**Work to complete:** Please output the following records exactly. Leave every image out.

**Stored items from a collection:**
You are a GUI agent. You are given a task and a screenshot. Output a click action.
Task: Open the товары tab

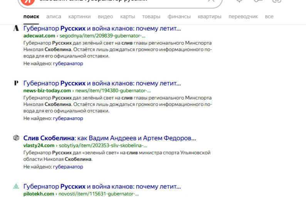[x=151, y=17]
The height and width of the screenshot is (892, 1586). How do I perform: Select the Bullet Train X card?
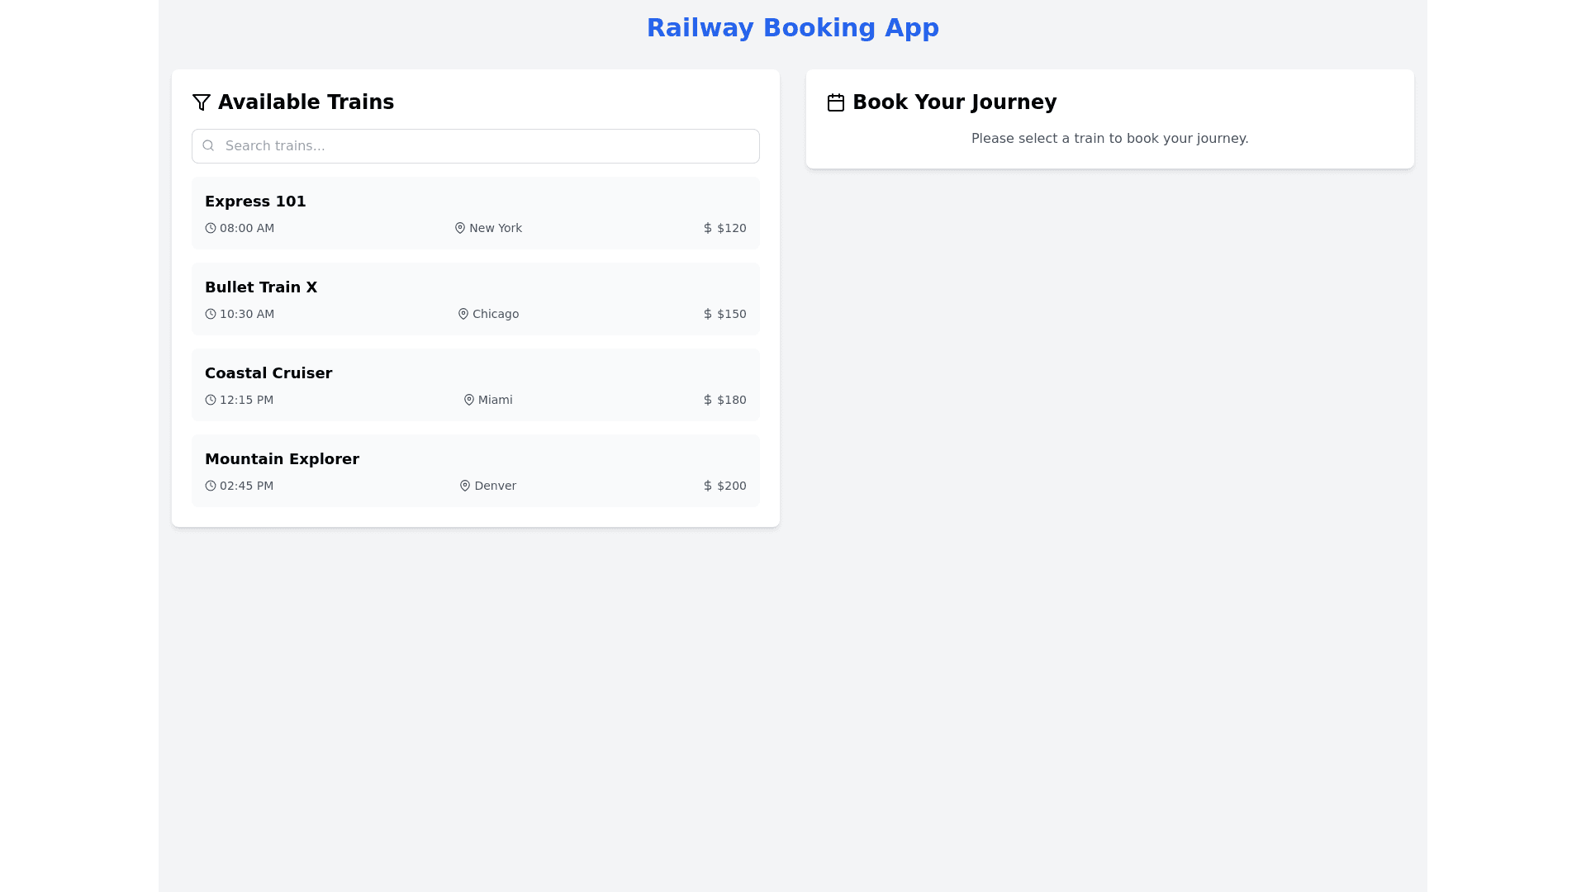(476, 299)
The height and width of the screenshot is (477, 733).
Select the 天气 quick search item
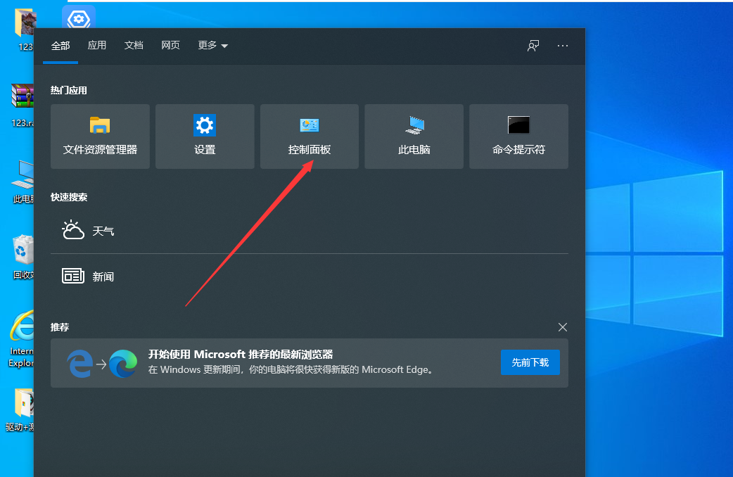click(103, 230)
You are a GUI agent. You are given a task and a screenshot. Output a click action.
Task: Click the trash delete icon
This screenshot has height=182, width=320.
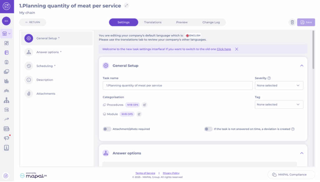tap(292, 22)
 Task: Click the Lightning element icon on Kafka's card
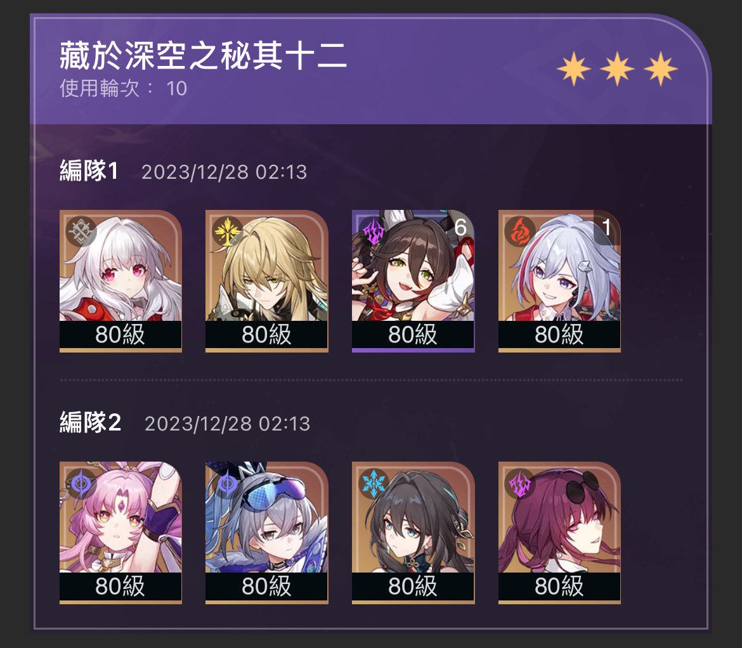pyautogui.click(x=520, y=483)
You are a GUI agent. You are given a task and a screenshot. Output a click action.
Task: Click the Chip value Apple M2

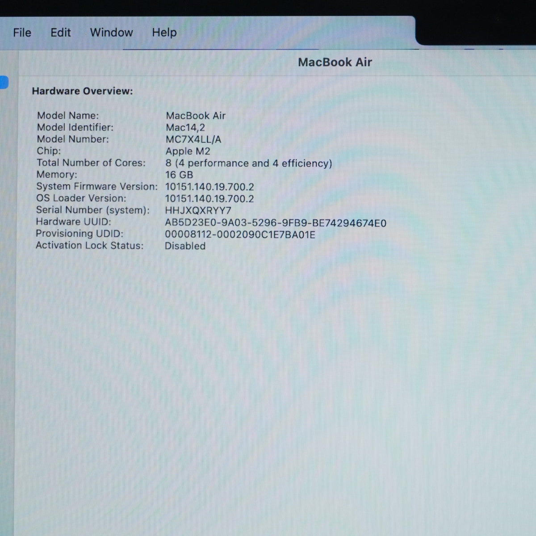click(188, 151)
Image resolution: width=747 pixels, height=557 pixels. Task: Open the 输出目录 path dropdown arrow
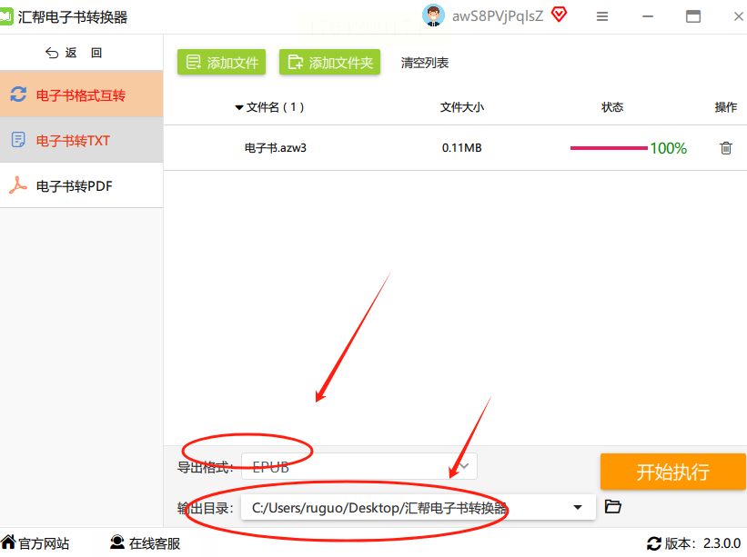tap(578, 508)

**Response box:**
You are a GUI agent. You are given a task and a screenshot. Output a click action.
Task: Open the товары tab

[x=151, y=17]
The height and width of the screenshot is (892, 1586). How do I perform: Select the Bullet Train X card?
(476, 299)
The height and width of the screenshot is (477, 733).
Select the 天气 quick search item
click(103, 230)
You are a GUI agent. You are given a task and a screenshot. Output a click action.
Task: Click the trash delete icon
This screenshot has height=182, width=320.
tap(292, 22)
 Task: Click the Lightning element icon on Kafka's card
pyautogui.click(x=520, y=483)
You are a GUI agent. You are given a task and a screenshot. Output a click action.
Task: Click the Chip value Apple M2

click(188, 151)
Image resolution: width=747 pixels, height=557 pixels. Task: Open the 输出目录 path dropdown arrow
tap(578, 508)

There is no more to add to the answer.